BEGIN EXCERPTED PASSAGE

Course Outline or Schedule:   Please make a point of also reading the introductions to the authors in the text

 

Week 1August 19   Orientation to course.  For next week review rules for writing about literature – specifically pages 15-19

http://www.dianahacker.com/writersref5e/pdf/WritingAboutLit-REF.pdf

 

Week 2  August 26 Have read Beowulf (31) and sign up for oral presentations

 

Week 3 September 2  Have read The Canterbury Tales by Geoffrey Chaucer “The General Prologue” (170), Summary of “The Knight’s Tale” (190), “The Miller’s Prologue and Tale” (191),  and “The Nun’s Priest’s Tale” (250). If you like, check out my essay on “The Nun’s Priest’s Tale” published in the journal Trickster’s Way at

 

http://www.trinity.edu/org/tricksters/trixway/current/Vol%204/Vol4_1/adamina.pdf

 

Week 4  September 9 Have read William Shakespeare’s Twelfth Night (510) 12 and Edmund

Spenser’s “Epithalamion” (434)

 

Week 5 September 16  Have read Jonathan Swift’s A Modest Proposal (1114) and Alexander Pope’s The Rape of the Lock (1136)

 

Week 6 September 23 Discuss Research Essay. Have read William Wordsworth “Ode: Intimations of Immortality” (1539), Lord Byron’s “She Walks in Beauty” (1676), and John Keats’ “La Belle Dame Sans Merci” (1840), “Ode to a Nightingale” (1845)

 

Week 7 September 30  Have read Elizabeth Barrett Browning ‘s “The Cry of the Children” (1922) and Oscar Wilde’s “The Importance of Being Earnest” (2221)

 

Week 8 October 7  Have read William Butler Yeats’ “The Second Coming” (2402), James Joyce’s “Araby” (2503), T.S. Elliot’s “The Love Song of J. Alfred Prufrock” (2610), and Dylan Thomas’s “Poem in October” and “Fern Hill” ((2707 and 2708)

END EXCERPTED PASSAGE
BEGIN EXTRACTED MATERIAL

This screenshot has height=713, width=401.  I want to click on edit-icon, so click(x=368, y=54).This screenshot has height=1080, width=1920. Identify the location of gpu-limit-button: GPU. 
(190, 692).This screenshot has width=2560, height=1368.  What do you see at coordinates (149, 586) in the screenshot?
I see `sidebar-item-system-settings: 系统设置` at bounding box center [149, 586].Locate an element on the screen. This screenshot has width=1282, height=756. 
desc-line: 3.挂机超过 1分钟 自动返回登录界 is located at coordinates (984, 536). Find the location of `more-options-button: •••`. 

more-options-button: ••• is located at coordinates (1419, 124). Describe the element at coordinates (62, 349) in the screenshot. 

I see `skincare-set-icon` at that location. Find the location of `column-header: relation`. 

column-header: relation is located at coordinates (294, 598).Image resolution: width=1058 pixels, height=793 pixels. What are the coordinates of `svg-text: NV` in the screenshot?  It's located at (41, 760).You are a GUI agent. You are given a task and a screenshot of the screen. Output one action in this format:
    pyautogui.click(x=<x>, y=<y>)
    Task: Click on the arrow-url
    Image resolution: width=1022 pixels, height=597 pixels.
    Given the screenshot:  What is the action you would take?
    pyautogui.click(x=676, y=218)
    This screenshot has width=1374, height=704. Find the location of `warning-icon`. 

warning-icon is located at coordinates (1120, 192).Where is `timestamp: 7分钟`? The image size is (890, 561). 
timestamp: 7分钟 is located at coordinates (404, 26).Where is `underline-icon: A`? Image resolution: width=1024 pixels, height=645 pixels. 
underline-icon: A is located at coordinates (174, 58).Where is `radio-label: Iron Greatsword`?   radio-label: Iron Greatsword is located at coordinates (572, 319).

END EXTRACTED MATERIAL

AIM OF THE EXERCISE: Update the course schedule from "Week 5 September" up to and including "((2707 and 2708)", replacing "Have read" with "Finish reading". The items are not needed for this work.

EXERCISE RESULT:
Week 5 September 16  Finish reading Jonathan Swift’s A Modest Proposal (1114) and Alexander Pope’s The Rape of the Lock (1136)

 

Week 6 September 23 Discuss Research Essay. Finish reading William Wordsworth “Ode: Intimations of Immortality” (1539), Lord Byron’s “She Walks in Beauty” (1676), and John Keats’ “La Belle Dame Sans Merci” (1840), “Ode to a Nightingale” (1845)

 

Week 7 September 30  Finish reading Elizabeth Barrett Browning ‘s “The Cry of the Children” (1922) and Oscar Wilde’s “The Importance of Being Earnest” (2221)

 

Week 8 October 7  Finish reading William Butler Yeats’ “The Second Coming” (2402), James Joyce’s “Araby” (2503), T.S. Elliot’s “The Love Song of J. Alfred Prufrock” (2610), and Dylan Thomas’s “Poem in October” and “Fern Hill” ((2707 and 2708)